ハーヴェイ・サックス著, 後藤菜穂子訳『「第九」誕生 : 1824年のヨーロッパ』

www.shunjusha.co.jp

 

エステバン・ブッフ著, 湯浅史, 土屋良二訳.『ベートーヴェンの『第九交響曲』 : 「国歌」の政治史』

www.hanmoto.com

 

マーク・エヴァン・ボンズ著, 近藤譲訳, 井上登喜子訳『「聴くこと」の革命 ベートーヴェン時代の耳は「交響曲」をどう聴いたか』

artespublishing.com


ベートーヴェンの音楽自体が革命を起こしたというより、彼は音楽、器楽を「聴くこと」その解釈が大きく転換した時代に作曲を行なっていた、聴衆の耳は「交響曲」に何を聴いたのか、について掘り下げた本。「芸術は政治からも解き放たれて〜」のゲーテの台詞への引っかかりを解きほぐすヒントというか、解のひとつを得た気がする。
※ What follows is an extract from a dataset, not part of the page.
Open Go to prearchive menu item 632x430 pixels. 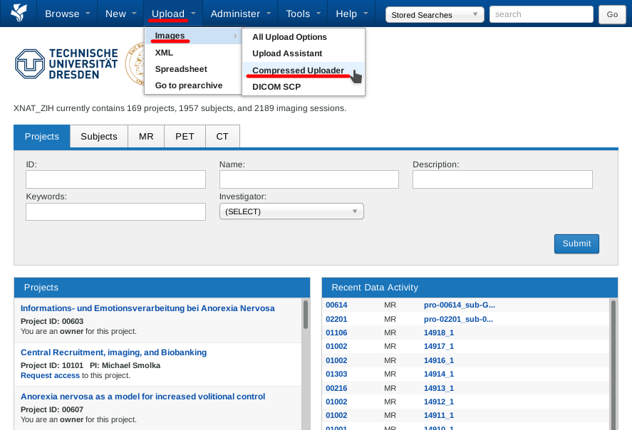coord(189,85)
 交響曲をモチーフにしたゲーテの著作、理想の国家のあり方を芸術に喩えて語った文章と交響曲の構成について語るときの方法の類似性、シラーの美的国家を民族主義者の観点から書かれたものとしてでなく読み解くことetc.についての第4章「美的国家を聴くーーコスモポリタニズム」は、fffを観た人にとってとてもおもしろい本かも(おもしろかった人の意見)。
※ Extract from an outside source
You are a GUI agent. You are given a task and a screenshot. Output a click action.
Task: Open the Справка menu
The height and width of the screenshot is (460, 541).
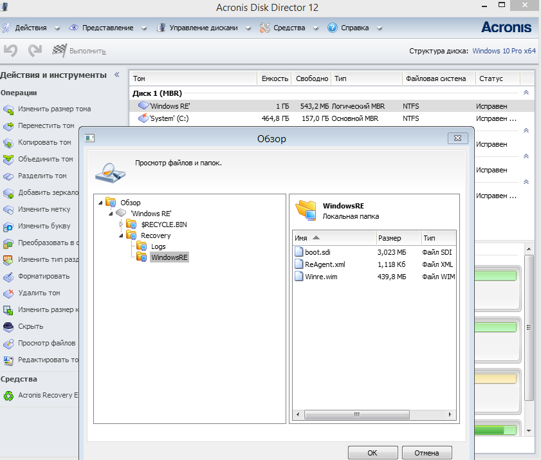[x=354, y=28]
 十八世紀後半以降、参加者全体が本質的に対等な関わり合いを求め得ること、多様な音色の統合、音響的多様性から「交響曲は共同体の声の表現」という見方が評論家達から多く指摘されていたし、それ以前の時代も同様の見方はあった、という箇所が特に印象に残った。孫引きになってしまう部分もあるけれど、以下、引用。

 

レッシングは、1760年代の著作で、演劇でのオーケストラ序曲ーーすなわち、シンフォニア交響曲)ーーと間奏曲を、劇中で人間の共同体に声をもたらす役割を果たしていた古代ギリシア劇の合唱(コロス)に比している。1785年に、ラセペードは、この考えを繰り返して、次のように記している。「演劇に合唱を導入する必要があるように、すべてのオーケストラは、とても興味深い登場人物たちから発せられる感情の声に加えられる群衆のどよめきを、見事に、際立ったやり方で表すように演奏する」ことができる。(p.141)

 

そして、ドイツのある匿名の評論家は、1820年の著作で、次のように言明している。交響曲では、大規模な合唱作品でのように、「人間性の普遍」が見えてくる。「そこでは、個的なものの全てが、別々の諸存在として、全体のうちに溶解しているのである」。(p.141)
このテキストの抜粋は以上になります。